Considering its load, the Hudson handled pretty well. ‘I didn’t feel like making any steep turns, though,’ says Arch. Just after dawn, he arrived back in Darwin
, immediately unloaded everyone and frantically prepared to head back. ‘Just slow down, Arch,’ he was told. ‘It’s too late now. We’ve managed to get all the aircraft off, except one.’
Bill White’s was the last aircraft to be refuelled, and as the other Hudsons flew off, the petrol was pumped into his tanks, but simply poured straight out through the undercarriage and onto the ground. According to Arch, ‘Bill was the sort of bloke who had to have a crack at somebody.’ When he had spotted the Japanese fleet earlier that day, he couldn’t resist dropping his bombs on something, but in the process, must have collected some stray pieces of lead from the Japanese gunners. Nobody noticed the main fuel cock had been mortally damaged. Bill had made it back to Ambon, but his aircraft would never fly again.

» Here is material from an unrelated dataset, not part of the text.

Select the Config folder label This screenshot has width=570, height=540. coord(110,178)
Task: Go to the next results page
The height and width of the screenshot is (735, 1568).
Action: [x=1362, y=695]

Bill and the stranded party made their way up the coast, but were captured and beheaded by the Japanese a few days later. The airfield at Laha became a killing ground. Of the more than three hundred army and air force men who surrendered to the Japanese at Laha airfield, not one of them was to survive, butchered in four separate massacres over two weeks.
Of the 1159 men in Gull Force, only 302 would survive the war. Ambon saw one of the worst death rates of Allied prisoners in Japanese captivity.
‘Where were you when Darwin was bombed?’ asks his daughter, Mel. Arch grinned a little.
‘In Darwin,’ he said. The Japanese military code had been broken, he explained, a fact which was itself kept secret, lest the Japanese changed it. The press though, ever eager for a story, or any word on when Darwin would be attacked, began to badger Arch for anything he might be willing to divulge. ‘They probably thought I was the weak link in the chain,’ he said. He feigned ignorance but was in fact privy to a great deal more than he let on.
‘For goodness sakes, stop bothering me!’ he said to a group of reporters one day, and then proposed a picnic atop the platform of a water tank stand overlooking the city.